Acyl coenzyme a synthetase regulation: putative role in long-chain acyl coenzyme a partitioning

Abstract

Objective: Long-chain acyl coenzyme A synthetase (ACSL) converts free fatty acids (FFAs) into their metabolizable long-chain acyl coenzyme A (LC-CoA) derivatives that are essential for FFA conversion to CO(2), triglycerides, or complex lipids. ACSL-1 is highly expressed in adipose tissue with broad substrate specificity. We tested the hypothesis that ACSL localization, and resulting local generation of LC-CoA, regulates FFA partitioning.

Research methods and procedures: These studies used cell fractionation of rat adipocytes to measure ACSL activity and mass and compared cells from young, mature, fed, fasted, and diabetic rats. Functional studies included measurement of FFA oxidation, complex lipid synthesis, and LC-CoA levels.
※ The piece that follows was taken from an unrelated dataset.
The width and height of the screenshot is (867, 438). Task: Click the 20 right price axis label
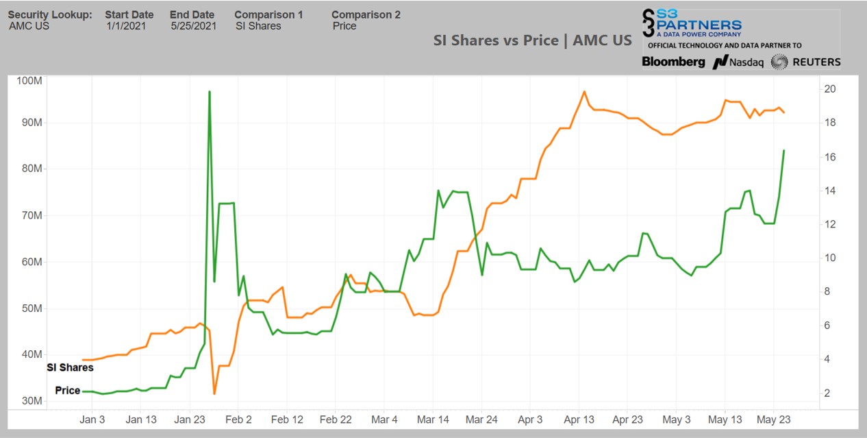click(829, 89)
Results: High ACSL specific activity was expressed in the mitochondria/nuclei (M/N), high-density microsomes (HDM), low-density microsomes (LDM), and plasma membrane (PM) fractions. We show here that, during fasting, total FFA oxidation increased, and, although total ACSL activity decreased, a greater percentage of activity (43 +/- 1.5%) was associated with the M/N fraction than in the fed state (23 +/- 0.3%). In the fed state, more ACSL activity (34 +/- 0.5%) was associated with the HDM than in the fasted state (25 +/- 0.9%), concurrent with increased triglyceride formation from FFA. Insulin increased LC-CoA and ACSL activity associated with the PM. The changes in ACSL activity in response to insulin were associated with only minor changes in mass as determined by Western blotting.

Discussion: It is hypothesized that ACSL plays an important role in targeting FFA to specific metabolic pathways or acylation sites in the cell, thus acting as an important control mechanism in fuel partitioning. Localization of ACSL at the PM may serve to decrease FFA efflux and trap FFA within the cell as LC-CoA.